April 6th, 2010, 12:18 AM
OK, basically 2 weeks ago i got jumped from behind at school and punched in the back of the head by these kids who have been fucking with me all year. I didn't do anything to provoke them, they just started calling me faggot, queer etc. (I'm not out at school) They tortured me, made up a rumor that i liked some kid who is gay at my school even though i wasn't out. (My mom is the only person who knows I'm gay) Anyway my mom called the police because she said it was a hate crime how they beat me, but i refuse to press charges on the kids because then my friends will all know I'm gay.
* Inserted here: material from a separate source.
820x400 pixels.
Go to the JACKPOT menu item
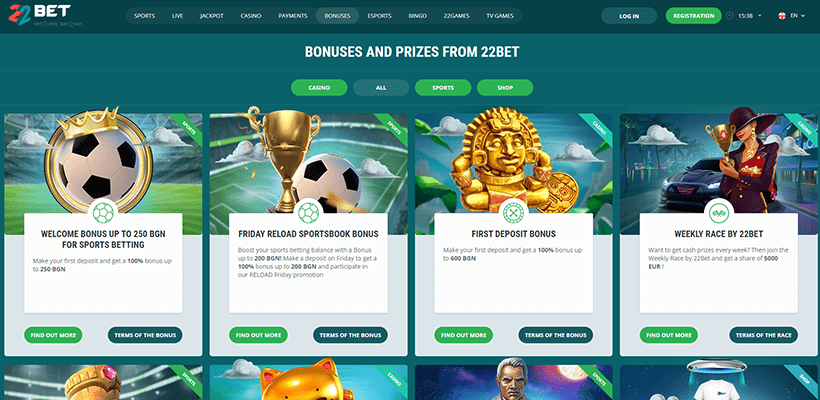[x=211, y=16]
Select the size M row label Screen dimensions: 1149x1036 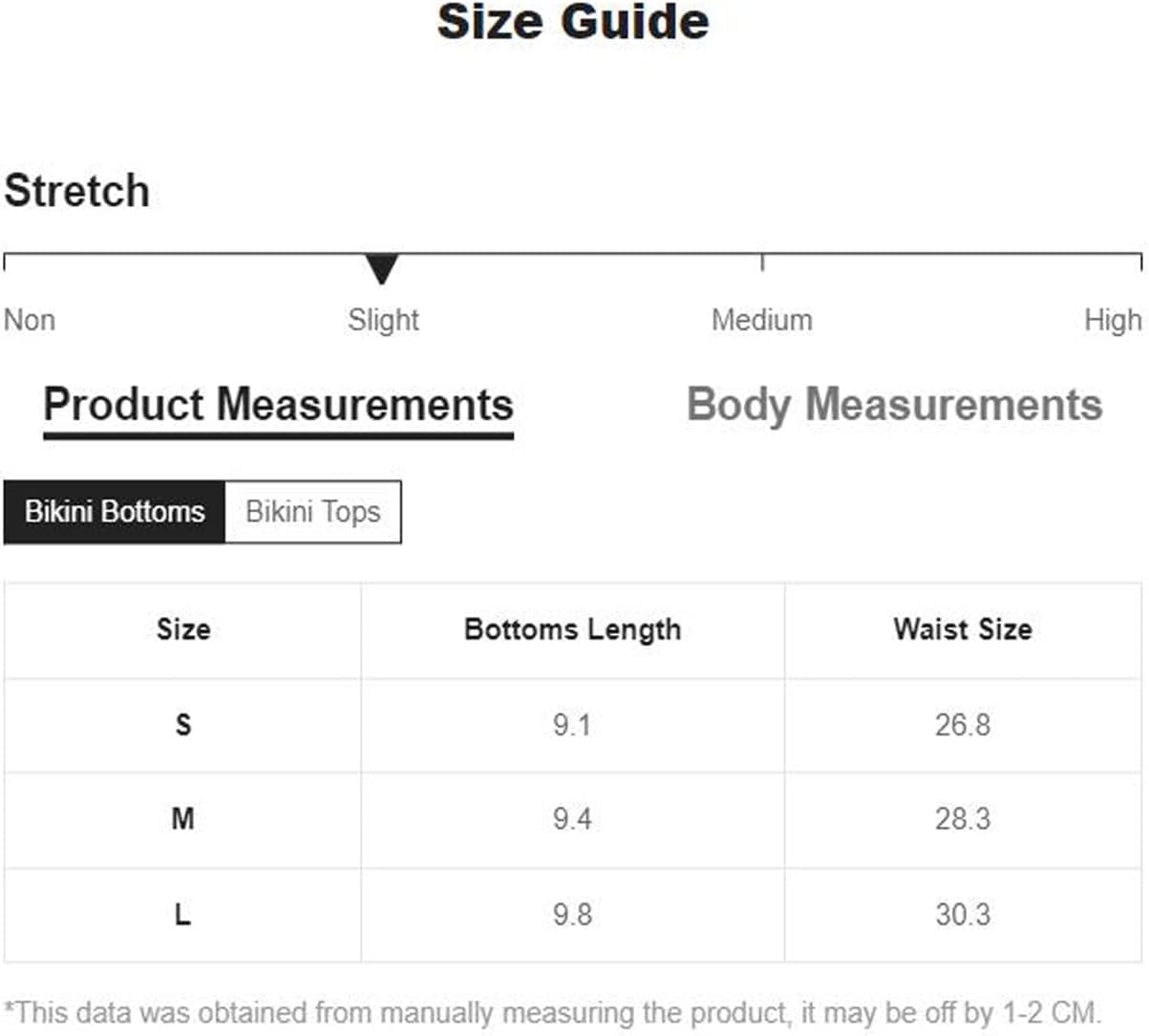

My mom isn't sending me back to school, I'm getting homeschooled because these kids have threatened to kill me, and other stuff. I don't want my friends to know I'm gay because they're homophobes and wouldn't understand. I don't know what to think anymore, this is the first time i've ever endured any serious problem with me being gay. I'm going to lose all my friends, i don't know what to do. My mom feels like she has to protect me now against every little bout of homophobia. Example: me and my brother are chilling in my room and my brother says oh only faggots play that game, and my mom happens to be in the room and says i don't want to hear that word in my house its derrogatory blah blah blah. And if you read my other post you know my brother is kind of homophobic. I feel like I'm burdening my mom, she's had to do so much for me and i feel bad because it's not her fault I'm like this.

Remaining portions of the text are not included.